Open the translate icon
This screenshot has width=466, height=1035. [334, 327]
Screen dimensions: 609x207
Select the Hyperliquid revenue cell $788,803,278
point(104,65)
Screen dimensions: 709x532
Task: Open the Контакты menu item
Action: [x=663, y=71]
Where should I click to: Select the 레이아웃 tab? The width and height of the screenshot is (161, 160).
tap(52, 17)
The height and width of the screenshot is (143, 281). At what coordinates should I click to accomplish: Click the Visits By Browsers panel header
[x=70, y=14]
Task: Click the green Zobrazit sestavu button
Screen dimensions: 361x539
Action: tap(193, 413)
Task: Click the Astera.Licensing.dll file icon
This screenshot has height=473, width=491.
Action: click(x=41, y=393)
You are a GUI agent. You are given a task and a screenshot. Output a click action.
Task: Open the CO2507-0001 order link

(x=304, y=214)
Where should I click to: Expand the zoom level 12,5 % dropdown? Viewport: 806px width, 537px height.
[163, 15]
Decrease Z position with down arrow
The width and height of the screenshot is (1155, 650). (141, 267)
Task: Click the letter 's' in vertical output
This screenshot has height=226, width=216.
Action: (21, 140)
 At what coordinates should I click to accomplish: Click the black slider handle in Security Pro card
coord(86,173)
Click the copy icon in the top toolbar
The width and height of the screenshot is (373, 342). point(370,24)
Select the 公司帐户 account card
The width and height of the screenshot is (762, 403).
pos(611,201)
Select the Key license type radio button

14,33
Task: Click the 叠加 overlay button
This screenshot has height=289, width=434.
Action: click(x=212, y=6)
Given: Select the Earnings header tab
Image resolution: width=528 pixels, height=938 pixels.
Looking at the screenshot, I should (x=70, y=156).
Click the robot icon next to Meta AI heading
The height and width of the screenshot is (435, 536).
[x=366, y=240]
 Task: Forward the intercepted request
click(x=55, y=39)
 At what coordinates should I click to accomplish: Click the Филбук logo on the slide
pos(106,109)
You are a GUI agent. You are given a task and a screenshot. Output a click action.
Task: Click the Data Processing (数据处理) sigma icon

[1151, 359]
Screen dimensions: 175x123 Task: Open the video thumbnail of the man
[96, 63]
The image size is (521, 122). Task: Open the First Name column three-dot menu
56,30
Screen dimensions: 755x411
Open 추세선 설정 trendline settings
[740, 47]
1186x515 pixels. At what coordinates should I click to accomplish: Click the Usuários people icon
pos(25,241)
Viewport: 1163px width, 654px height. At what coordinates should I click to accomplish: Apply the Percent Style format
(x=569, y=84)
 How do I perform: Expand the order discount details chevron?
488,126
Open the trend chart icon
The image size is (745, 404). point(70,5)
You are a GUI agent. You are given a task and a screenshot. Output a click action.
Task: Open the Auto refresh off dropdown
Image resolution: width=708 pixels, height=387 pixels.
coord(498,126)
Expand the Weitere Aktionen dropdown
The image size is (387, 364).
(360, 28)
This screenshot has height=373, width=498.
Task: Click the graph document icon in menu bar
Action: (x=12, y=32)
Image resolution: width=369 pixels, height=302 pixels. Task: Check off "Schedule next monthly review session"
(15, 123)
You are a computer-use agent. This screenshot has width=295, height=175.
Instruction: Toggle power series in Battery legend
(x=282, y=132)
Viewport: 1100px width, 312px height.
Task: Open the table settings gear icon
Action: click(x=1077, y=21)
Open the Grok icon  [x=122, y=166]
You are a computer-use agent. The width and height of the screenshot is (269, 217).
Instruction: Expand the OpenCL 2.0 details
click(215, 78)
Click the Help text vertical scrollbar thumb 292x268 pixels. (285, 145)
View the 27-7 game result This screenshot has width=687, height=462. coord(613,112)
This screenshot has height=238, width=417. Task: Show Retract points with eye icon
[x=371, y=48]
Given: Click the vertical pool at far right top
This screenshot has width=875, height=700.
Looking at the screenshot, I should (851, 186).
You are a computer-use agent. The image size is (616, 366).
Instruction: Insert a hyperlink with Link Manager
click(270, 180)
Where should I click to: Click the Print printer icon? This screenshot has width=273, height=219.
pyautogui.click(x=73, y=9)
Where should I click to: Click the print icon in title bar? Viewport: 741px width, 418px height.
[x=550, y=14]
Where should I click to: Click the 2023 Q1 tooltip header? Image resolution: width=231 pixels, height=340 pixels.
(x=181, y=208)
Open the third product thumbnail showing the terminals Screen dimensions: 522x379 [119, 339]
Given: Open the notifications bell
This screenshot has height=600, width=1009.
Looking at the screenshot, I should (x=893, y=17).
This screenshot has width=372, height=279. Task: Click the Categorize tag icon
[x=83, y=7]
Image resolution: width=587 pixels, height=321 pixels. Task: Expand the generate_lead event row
· · · · ·
Exercise prompt
Output the whole listing again, keeping every line identical.

Finished task
Open the translate icon
This screenshot has width=466, height=1035. [334, 327]
Screen dimensions: 609x207
Select the Hyperliquid revenue cell $788,803,278
point(104,65)
Screen dimensions: 709x532
Task: Open the Контакты menu item
Action: [x=663, y=71]
Where should I click to: Select the 레이아웃 tab? The width and height of the screenshot is (161, 160).
tap(52, 17)
The height and width of the screenshot is (143, 281). At what coordinates should I click to accomplish: Click the Visits By Browsers panel header
[x=70, y=14]
Task: Click the green Zobrazit sestavu button
Screen dimensions: 361x539
Action: tap(193, 413)
Task: Click the Astera.Licensing.dll file icon
This screenshot has height=473, width=491.
Action: click(x=41, y=393)
You are a GUI agent. You are given a task and a screenshot. Output a click action.
Task: Open the CO2507-0001 order link

(x=304, y=214)
Where should I click to: Expand the zoom level 12,5 % dropdown? Viewport: 806px width, 537px height.
[163, 15]
Decrease Z position with down arrow
The width and height of the screenshot is (1155, 650). (141, 267)
Task: Click the letter 's' in vertical output
This screenshot has height=226, width=216.
Action: (21, 140)
 At what coordinates should I click to accomplish: Click the black slider handle in Security Pro card
coord(86,173)
Click the copy icon in the top toolbar
The width and height of the screenshot is (373, 342). point(370,24)
Select the 公司帐户 account card
The width and height of the screenshot is (762, 403).
pos(611,201)
Select the Key license type radio button

14,33
Task: Click the 叠加 overlay button
This screenshot has height=289, width=434.
Action: click(x=212, y=6)
Given: Select the Earnings header tab
Image resolution: width=528 pixels, height=938 pixels.
Looking at the screenshot, I should (x=70, y=156).
Click the robot icon next to Meta AI heading
The height and width of the screenshot is (435, 536).
[x=366, y=240]
 Task: Forward the intercepted request
click(x=55, y=39)
 At what coordinates should I click to accomplish: Click the Филбук logo on the slide
pos(106,109)
You are a GUI agent. You are given a task and a screenshot. Output a click action.
Task: Click the Data Processing (数据处理) sigma icon

[1151, 359]
Screen dimensions: 175x123 Task: Open the video thumbnail of the man
[96, 63]
The image size is (521, 122). Task: Open the First Name column three-dot menu
56,30
Screen dimensions: 755x411
Open 추세선 설정 trendline settings
[740, 47]
1186x515 pixels. At what coordinates should I click to accomplish: Click the Usuários people icon
pos(25,241)
Viewport: 1163px width, 654px height. At what coordinates should I click to accomplish: Apply the Percent Style format
(x=569, y=84)
 How do I perform: Expand the order discount details chevron?
488,126
Open the trend chart icon
The image size is (745, 404). point(70,5)
You are a GUI agent. You are given a task and a screenshot. Output a click action.
Task: Open the Auto refresh off dropdown
Image resolution: width=708 pixels, height=387 pixels.
coord(498,126)
Expand the Weitere Aktionen dropdown
The image size is (387, 364).
(360, 28)
This screenshot has height=373, width=498.
Task: Click the graph document icon in menu bar
Action: (x=12, y=32)
Image resolution: width=369 pixels, height=302 pixels. Task: Check off "Schedule next monthly review session"
(15, 123)
You are a computer-use agent. This screenshot has width=295, height=175.
Instruction: Toggle power series in Battery legend
(x=282, y=132)
Viewport: 1100px width, 312px height.
Task: Open the table settings gear icon
Action: click(x=1077, y=21)
Open the Grok icon  [x=122, y=166]
You are a computer-use agent. The width and height of the screenshot is (269, 217).
Instruction: Expand the OpenCL 2.0 details
click(215, 78)
Click the Help text vertical scrollbar thumb 292x268 pixels. (285, 145)
View the 27-7 game result This screenshot has width=687, height=462. coord(613,112)
This screenshot has height=238, width=417. Task: Show Retract points with eye icon
[x=371, y=48]
Given: Click the vertical pool at far right top
This screenshot has width=875, height=700.
Looking at the screenshot, I should (851, 186).
You are a computer-use agent. The image size is (616, 366).
Instruction: Insert a hyperlink with Link Manager
click(270, 180)
Where should I click to: Click the Print printer icon? This screenshot has width=273, height=219.
pyautogui.click(x=73, y=9)
Where should I click to: Click the print icon in title bar? Viewport: 741px width, 418px height.
[x=550, y=14]
Where should I click to: Click the 2023 Q1 tooltip header? Image resolution: width=231 pixels, height=340 pixels.
(x=181, y=208)
Open the third product thumbnail showing the terminals Screen dimensions: 522x379 [119, 339]
Given: Open the notifications bell
This screenshot has height=600, width=1009.
Looking at the screenshot, I should (x=893, y=17).
This screenshot has width=372, height=279. Task: Click the Categorize tag icon
[x=83, y=7]
Image resolution: width=587 pixels, height=321 pixels. Task: Expand the generate_lead event row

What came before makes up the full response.